=== Provided passage ===
Red Wine Production
As opposed to other wine types, the main distinction in Red Wine Production is that the skins are allowed to macerate in the must for some period of time. This is what gives red wine its color, tannins, and allows the best to age for many years.
Destemming & Crushing Red Grapes
Immediately after arriving at the winery, the process of destemming and crushing red grapes begins. The resulting liquid is called the must and consists of skins, seeds and juice. It is important that as many stems as possible are removed, as they contain abrasive, unpleasant tannins. This is the first step in the Red Wine Production process.
Adding to Fermentation Containers
After the grapes have been destemmed and crushed, the must is pumped to a fermentation container where it settles for a few days. There are many different types of fermentation containers, from large stainless steel tanks to small oak barrels. At this time, the sugar and acidity levels are usually adjusted.
Adding Sulfur Dioxide and Yeast
The next step in the Red Wine Production process is Sulfur dioxide addition. This will prevent the must from becoming discolored or oxidized. It also destroys bacteria and other microorganisms. Although some winemakers use the naturally present yeast on grape skins for fermentation, it is far more common to add a yeast type that has been cultured in the lab. This will give the winemaker more predictable results. If cultured yeast are added, the natural yeast must first be neutralized.
Once the yeast is added, alcoholic fermentation begins. In Red Wine Production, the must is typically fermented for a shorter time, but at a higher temperature than white wine. Depending on the varietal, this process occurs between 74 and 82 degrees Fahrenheit. Whereas white wines may be fermented for a month or more, it is rare for it to take longer than two weeks for red wines.
In addition to the alcohol created by fermentation, pigments and tannins are also imparted into the must from skin contact. This part of the Red Wine Production process is called maceration, and often lasts longer than fermentation. A cap will form as released carbon dioxide pushes solids to the top of the fermentation container. Many winemakers extract additional pigments and tannins from the skins by either punching down or pumping over the cap. Some wineries have tanks called rotofermenters that turn on their sides continuously to prevent a cap from ever forming.
When the winemaker feels that enough maceration has occurred, the must is moved from its fermentation containers for pressing. A variety of methods can be used, but basket pressing is the most common for high quality Red Wine Production. Wines that will undergo oak treatment are moved to barrels at this point.
Red wine malolactic fermentation is a critical part of the Red Wine Production process. While it is optional in whites, the vast majority of red wines undergo this process. Leuconostoc bacteria are the catalyst for malo. They turn the tarter malic acid into smoother lactic acid, which is present in milk and many other dairy products.
After malolactic fermentation and any barrel aging are complete, the wine is removed from its container through a process called racking. Clear wine is racked from the top of the container to separate it from the remaining solids. The debris that remains at the bottom of the fermentation container is often used as fertilizer in the vineyard.
After racking, most red wines undergo additional clarification. Different methods are used, with some being much more invasive than others. Regardless of which clarification method is used, sulfur dioxide is added to the wine again at this point to kill any harmful microorganisms. This is typically the last step of Red Wine Production before bottling.
Bottling and Labeling
After the wine has been clarified to the vintner’s specifications, it is time for bottling and then inserting corks. It is common for wines to be aged in the bottle for some period of time before being put on the market. This will avoid selling the wines when they are agitated by bottle shock. Finally, the wine labels are affixed, and the product is ready to be enjoyed.
=== Given entries ===
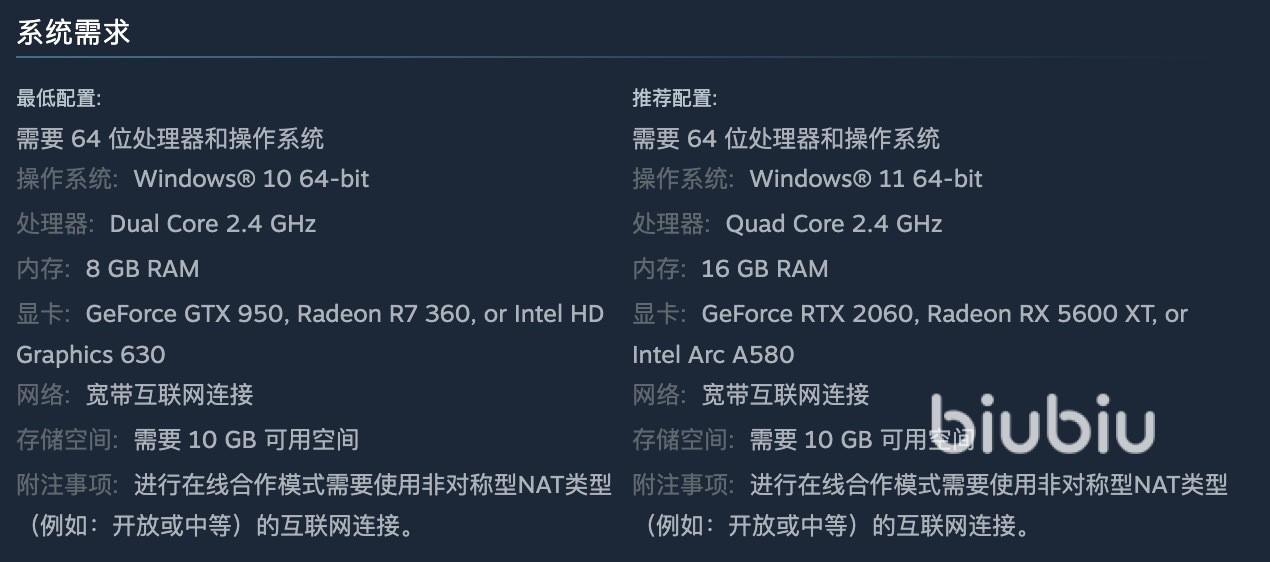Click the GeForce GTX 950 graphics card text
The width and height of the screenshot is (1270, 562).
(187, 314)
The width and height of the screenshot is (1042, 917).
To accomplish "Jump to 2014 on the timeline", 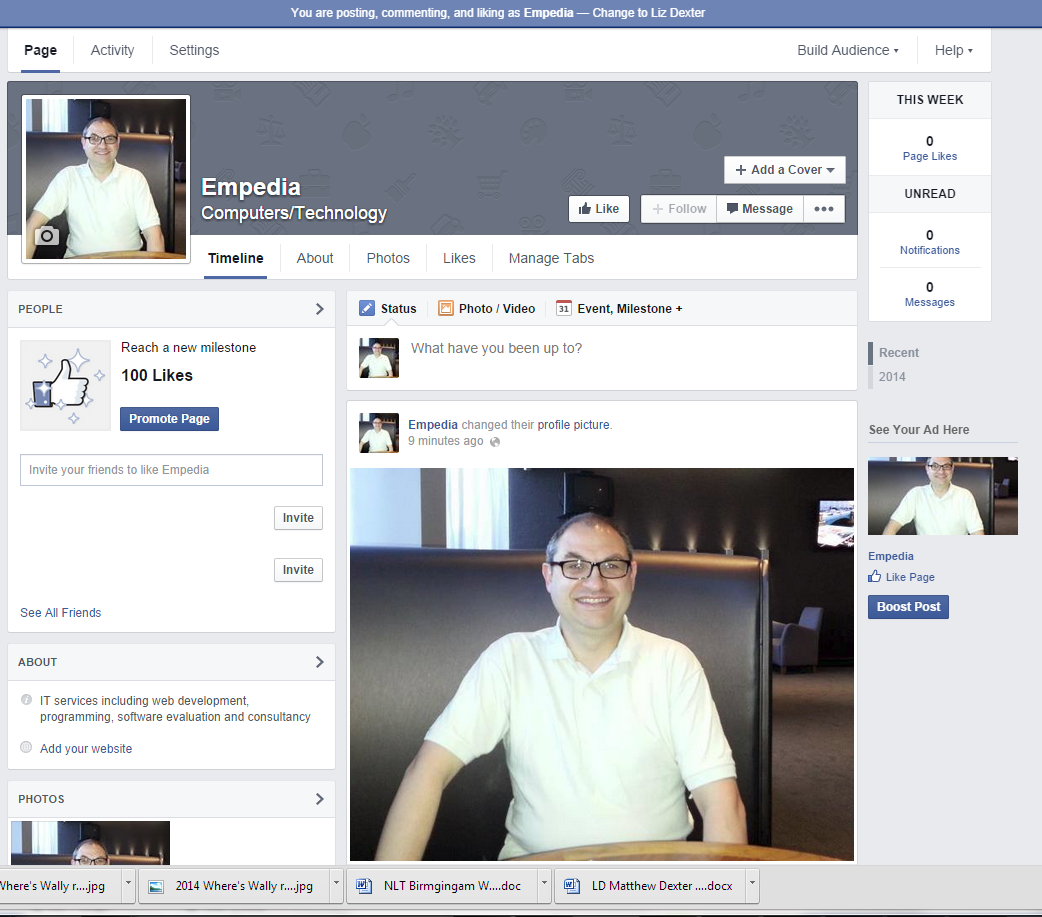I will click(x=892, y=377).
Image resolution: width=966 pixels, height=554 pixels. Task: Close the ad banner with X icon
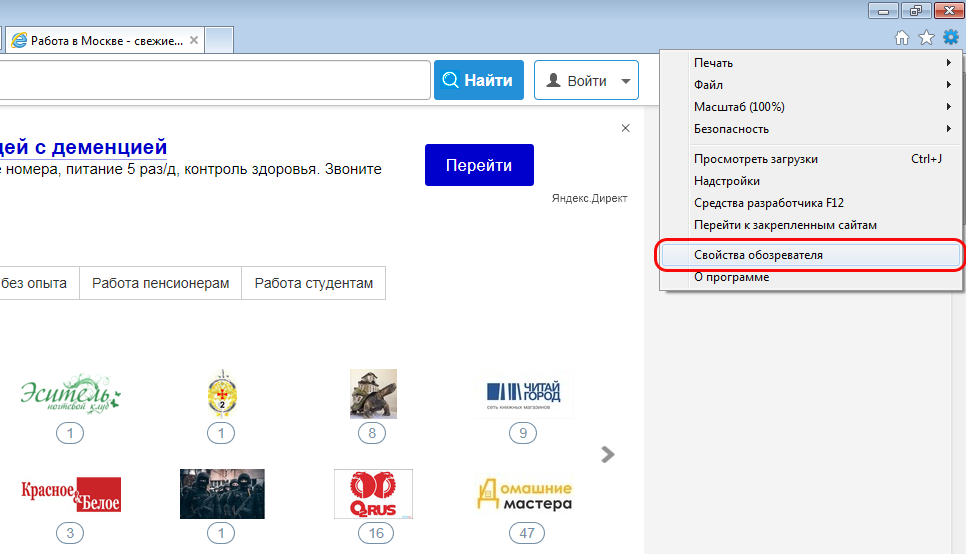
===
Task requirements:
1. Reproduce the part of the passage on red wine production that opens with the words containing "When the winemaker" and closes with "at this point.".
2. Answer these questions from the passage on red wine production:
(a) Between what temperatures does red wine fermentation occur?
(b) Which bacteria act as the catalyst for malolactic fermentation?
(c) What is the debris left at the bottom of the fermentation container often used for?
Rely solely on the passage on red wine production.

Solutions to the tasks:
1.
When the winemaker feels that enough maceration has occurred, the must is moved from its fermentation containers for pressing. A variety of methods can be used, but basket pressing is the most common for high quality Red Wine Production. Wines that will undergo oak treatment are moved to barrels at this point.

2.
(a) Between 74 and 82 degrees Fahrenheit, depending on the varietal.
(b) Leuconostoc bacteria.
(c) Fertilizer in the vineyard.